[What you should do] Please repeat only these lines, exactly: the one containing "Given: Close the Untitled Trigger editor" and all that come after it in the material.

[Extracted material]

------

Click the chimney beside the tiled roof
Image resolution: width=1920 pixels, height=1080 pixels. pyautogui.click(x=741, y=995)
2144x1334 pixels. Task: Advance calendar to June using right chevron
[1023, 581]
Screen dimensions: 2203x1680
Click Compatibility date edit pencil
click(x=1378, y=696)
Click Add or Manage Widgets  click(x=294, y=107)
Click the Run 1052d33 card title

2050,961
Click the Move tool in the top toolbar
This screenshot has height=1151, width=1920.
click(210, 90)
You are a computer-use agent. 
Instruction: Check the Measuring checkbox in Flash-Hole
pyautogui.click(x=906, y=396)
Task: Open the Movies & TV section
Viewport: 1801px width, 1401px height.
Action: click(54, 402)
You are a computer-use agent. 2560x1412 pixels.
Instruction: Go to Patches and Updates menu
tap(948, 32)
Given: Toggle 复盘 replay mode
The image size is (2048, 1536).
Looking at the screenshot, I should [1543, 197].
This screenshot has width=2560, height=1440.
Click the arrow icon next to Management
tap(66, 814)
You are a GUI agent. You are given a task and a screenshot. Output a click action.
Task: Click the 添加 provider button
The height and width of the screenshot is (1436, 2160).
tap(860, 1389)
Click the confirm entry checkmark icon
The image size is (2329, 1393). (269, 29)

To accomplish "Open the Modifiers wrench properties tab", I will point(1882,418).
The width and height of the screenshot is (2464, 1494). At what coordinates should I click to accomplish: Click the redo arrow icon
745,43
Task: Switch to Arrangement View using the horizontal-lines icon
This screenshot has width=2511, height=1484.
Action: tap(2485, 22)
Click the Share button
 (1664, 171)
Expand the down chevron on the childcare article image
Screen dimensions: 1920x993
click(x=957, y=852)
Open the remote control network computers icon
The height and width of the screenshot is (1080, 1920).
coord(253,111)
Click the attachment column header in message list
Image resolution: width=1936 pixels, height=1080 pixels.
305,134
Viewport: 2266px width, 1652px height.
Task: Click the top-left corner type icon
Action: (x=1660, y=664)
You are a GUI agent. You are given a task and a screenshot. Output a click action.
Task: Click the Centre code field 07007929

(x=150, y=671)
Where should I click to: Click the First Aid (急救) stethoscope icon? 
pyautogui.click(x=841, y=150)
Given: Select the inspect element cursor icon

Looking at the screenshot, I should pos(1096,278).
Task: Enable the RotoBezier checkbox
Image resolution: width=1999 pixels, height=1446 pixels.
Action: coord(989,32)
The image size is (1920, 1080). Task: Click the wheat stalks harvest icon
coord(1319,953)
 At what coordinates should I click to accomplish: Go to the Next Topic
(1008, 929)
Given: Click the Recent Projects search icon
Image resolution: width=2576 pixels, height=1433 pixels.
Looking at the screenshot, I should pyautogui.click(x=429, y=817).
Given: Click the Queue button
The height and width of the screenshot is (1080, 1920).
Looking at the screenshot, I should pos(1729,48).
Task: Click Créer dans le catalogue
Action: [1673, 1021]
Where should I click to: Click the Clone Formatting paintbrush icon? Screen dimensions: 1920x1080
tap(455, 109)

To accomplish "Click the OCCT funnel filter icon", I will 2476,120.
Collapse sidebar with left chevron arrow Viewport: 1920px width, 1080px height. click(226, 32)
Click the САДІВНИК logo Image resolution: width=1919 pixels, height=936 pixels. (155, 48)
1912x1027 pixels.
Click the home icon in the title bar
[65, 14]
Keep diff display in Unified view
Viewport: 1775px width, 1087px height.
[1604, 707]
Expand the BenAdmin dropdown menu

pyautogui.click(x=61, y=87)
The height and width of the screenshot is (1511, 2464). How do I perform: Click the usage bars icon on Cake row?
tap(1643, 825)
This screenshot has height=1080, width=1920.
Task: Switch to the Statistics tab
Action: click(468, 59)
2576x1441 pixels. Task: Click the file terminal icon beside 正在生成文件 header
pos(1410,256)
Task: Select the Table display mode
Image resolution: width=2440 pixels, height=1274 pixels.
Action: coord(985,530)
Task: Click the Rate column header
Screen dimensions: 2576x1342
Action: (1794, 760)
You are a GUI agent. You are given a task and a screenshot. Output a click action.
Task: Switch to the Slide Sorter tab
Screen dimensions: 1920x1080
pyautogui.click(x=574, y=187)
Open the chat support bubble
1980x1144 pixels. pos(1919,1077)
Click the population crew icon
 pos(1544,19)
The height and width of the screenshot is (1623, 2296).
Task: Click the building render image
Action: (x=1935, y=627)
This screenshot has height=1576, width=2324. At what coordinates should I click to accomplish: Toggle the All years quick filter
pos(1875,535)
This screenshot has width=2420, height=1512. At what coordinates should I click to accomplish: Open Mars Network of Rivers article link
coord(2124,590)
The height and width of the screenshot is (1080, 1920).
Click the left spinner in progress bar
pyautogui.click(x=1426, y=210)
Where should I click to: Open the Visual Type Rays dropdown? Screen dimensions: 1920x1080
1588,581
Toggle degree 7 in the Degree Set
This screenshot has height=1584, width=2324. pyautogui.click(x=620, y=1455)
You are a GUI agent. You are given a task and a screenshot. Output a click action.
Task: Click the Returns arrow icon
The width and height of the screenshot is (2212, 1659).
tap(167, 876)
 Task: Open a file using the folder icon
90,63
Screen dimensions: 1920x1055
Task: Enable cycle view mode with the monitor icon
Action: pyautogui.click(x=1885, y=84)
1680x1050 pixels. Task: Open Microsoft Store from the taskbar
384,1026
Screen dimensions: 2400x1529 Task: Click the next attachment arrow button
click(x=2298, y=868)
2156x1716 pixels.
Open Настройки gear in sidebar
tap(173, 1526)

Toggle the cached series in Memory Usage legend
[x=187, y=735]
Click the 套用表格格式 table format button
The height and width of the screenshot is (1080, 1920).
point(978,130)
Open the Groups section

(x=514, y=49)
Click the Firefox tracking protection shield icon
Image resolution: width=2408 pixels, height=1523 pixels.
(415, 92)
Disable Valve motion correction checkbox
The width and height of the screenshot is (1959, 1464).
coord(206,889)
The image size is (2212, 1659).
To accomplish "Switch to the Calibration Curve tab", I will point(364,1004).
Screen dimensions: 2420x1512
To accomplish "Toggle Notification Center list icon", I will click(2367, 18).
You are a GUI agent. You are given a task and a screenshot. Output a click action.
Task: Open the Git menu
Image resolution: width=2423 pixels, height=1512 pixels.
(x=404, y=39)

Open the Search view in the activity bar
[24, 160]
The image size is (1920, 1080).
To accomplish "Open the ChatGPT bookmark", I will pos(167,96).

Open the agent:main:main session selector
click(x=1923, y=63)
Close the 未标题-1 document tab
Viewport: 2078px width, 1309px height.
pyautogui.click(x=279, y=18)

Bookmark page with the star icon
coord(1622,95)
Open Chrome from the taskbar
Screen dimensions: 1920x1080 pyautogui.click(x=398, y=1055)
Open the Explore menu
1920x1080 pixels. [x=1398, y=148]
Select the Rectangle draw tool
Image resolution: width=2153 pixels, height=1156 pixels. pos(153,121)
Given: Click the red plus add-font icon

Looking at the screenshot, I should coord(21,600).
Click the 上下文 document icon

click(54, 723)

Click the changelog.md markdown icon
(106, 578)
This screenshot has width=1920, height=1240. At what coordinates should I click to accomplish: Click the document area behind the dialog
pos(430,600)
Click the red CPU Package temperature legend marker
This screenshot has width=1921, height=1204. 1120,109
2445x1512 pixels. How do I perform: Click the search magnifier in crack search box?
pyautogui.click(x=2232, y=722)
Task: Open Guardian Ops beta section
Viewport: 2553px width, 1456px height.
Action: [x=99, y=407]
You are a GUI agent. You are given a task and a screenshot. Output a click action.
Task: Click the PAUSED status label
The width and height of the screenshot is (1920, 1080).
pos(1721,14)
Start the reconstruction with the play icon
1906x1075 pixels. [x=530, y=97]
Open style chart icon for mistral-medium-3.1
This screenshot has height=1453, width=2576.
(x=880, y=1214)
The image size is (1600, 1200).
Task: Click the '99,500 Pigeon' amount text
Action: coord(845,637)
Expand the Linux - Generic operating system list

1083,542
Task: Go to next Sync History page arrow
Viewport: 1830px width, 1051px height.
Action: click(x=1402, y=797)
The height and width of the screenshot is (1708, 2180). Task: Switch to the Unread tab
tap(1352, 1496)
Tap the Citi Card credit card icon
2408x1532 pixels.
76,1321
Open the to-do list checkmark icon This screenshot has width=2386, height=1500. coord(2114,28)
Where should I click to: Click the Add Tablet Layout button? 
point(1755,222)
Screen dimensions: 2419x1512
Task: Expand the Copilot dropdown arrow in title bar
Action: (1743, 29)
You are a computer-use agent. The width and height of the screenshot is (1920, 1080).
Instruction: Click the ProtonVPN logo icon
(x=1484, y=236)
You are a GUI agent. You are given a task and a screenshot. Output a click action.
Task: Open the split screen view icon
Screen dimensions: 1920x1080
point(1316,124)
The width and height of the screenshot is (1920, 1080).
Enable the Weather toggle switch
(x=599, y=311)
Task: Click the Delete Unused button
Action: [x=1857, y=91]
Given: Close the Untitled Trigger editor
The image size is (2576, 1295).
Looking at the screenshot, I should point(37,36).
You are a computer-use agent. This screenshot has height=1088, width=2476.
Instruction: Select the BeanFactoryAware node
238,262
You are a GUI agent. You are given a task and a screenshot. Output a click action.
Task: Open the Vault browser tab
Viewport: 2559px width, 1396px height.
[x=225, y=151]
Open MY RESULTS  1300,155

------

[Exercise solution]
Given: Close the Untitled Trigger editor
The image size is (2576, 1295).
Looking at the screenshot, I should point(37,36).
You are a computer-use agent. This screenshot has height=1088, width=2476.
Instruction: Select the BeanFactoryAware node
238,262
You are a GUI agent. You are given a task and a screenshot. Output a click action.
Task: Open the Vault browser tab
Viewport: 2559px width, 1396px height.
[x=225, y=151]
Open MY RESULTS  1300,155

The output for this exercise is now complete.